• _Dataset items_
#####

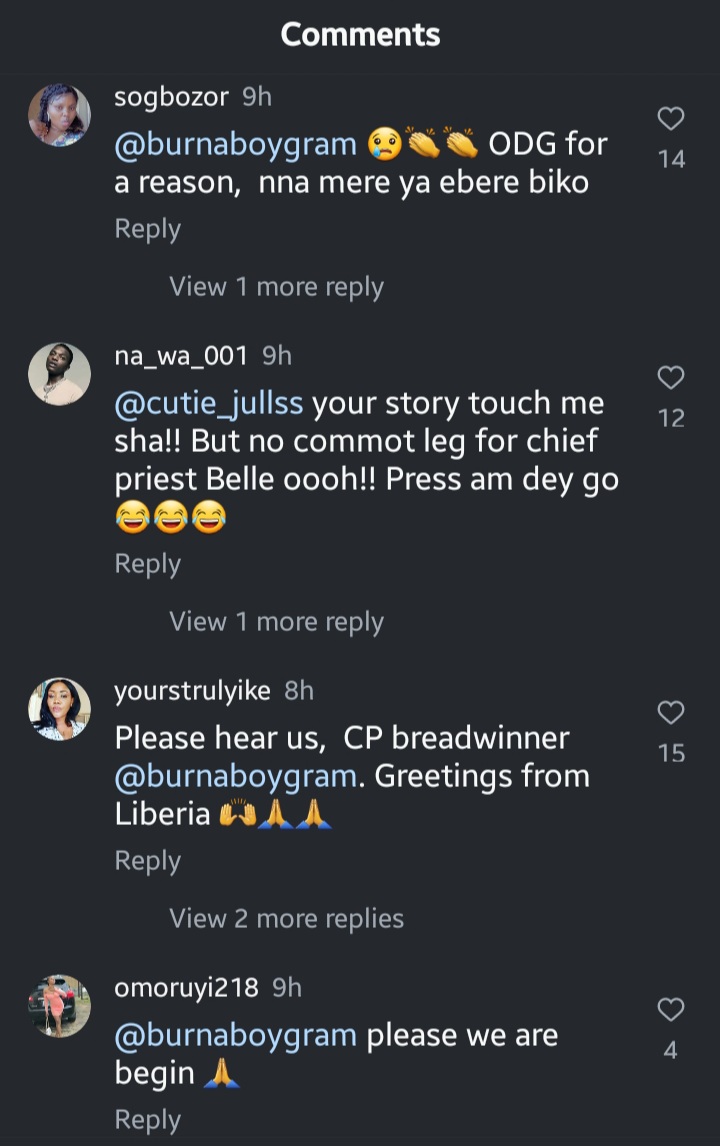Expand 'View 1 more reply' under sogbozor
720x1146 pixels.
[276, 287]
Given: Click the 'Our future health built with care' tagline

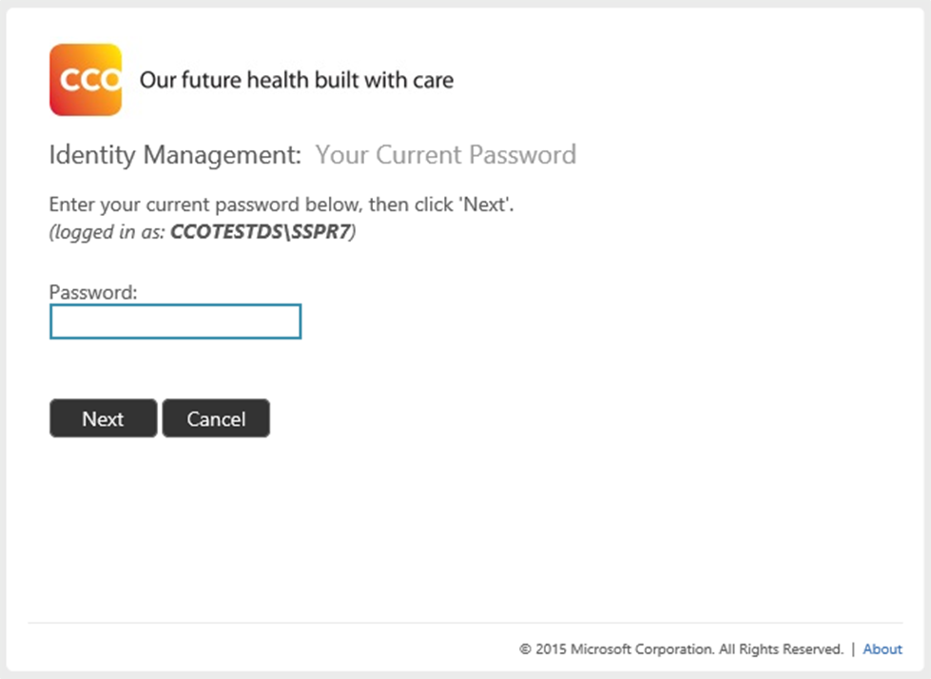Looking at the screenshot, I should pyautogui.click(x=296, y=80).
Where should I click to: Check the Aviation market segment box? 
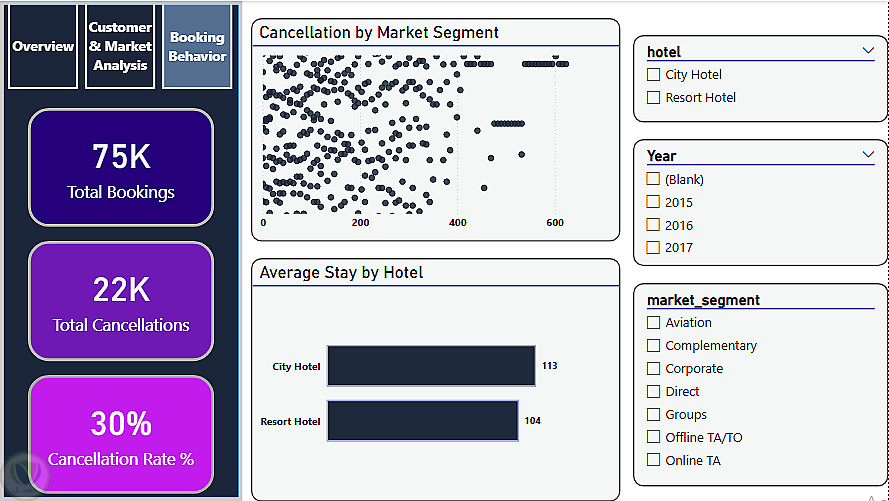(654, 323)
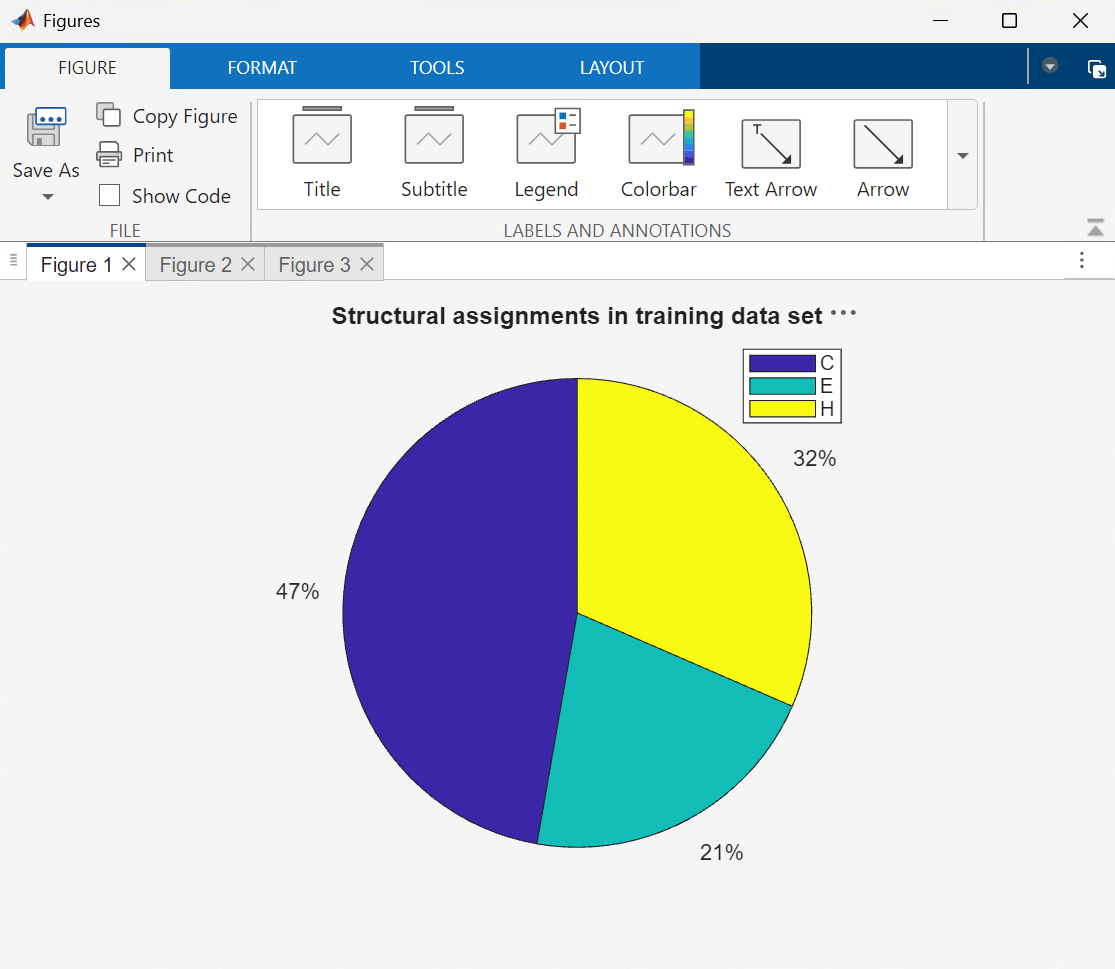Open the FORMAT ribbon tab
This screenshot has width=1115, height=969.
point(262,68)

#####

• _Brief_
The required answer is the lines from the one that contains "Given: Click the" through the last line of the records, restated word for word, with every picture dropped.

• _Reply_
Given: Click the 'Our future health built with care' tagline

Looking at the screenshot, I should pyautogui.click(x=296, y=80).
Where should I click to: Check the Aviation market segment box? 
(654, 323)
Open the FORMAT ribbon tab
This screenshot has width=1115, height=969.
point(262,68)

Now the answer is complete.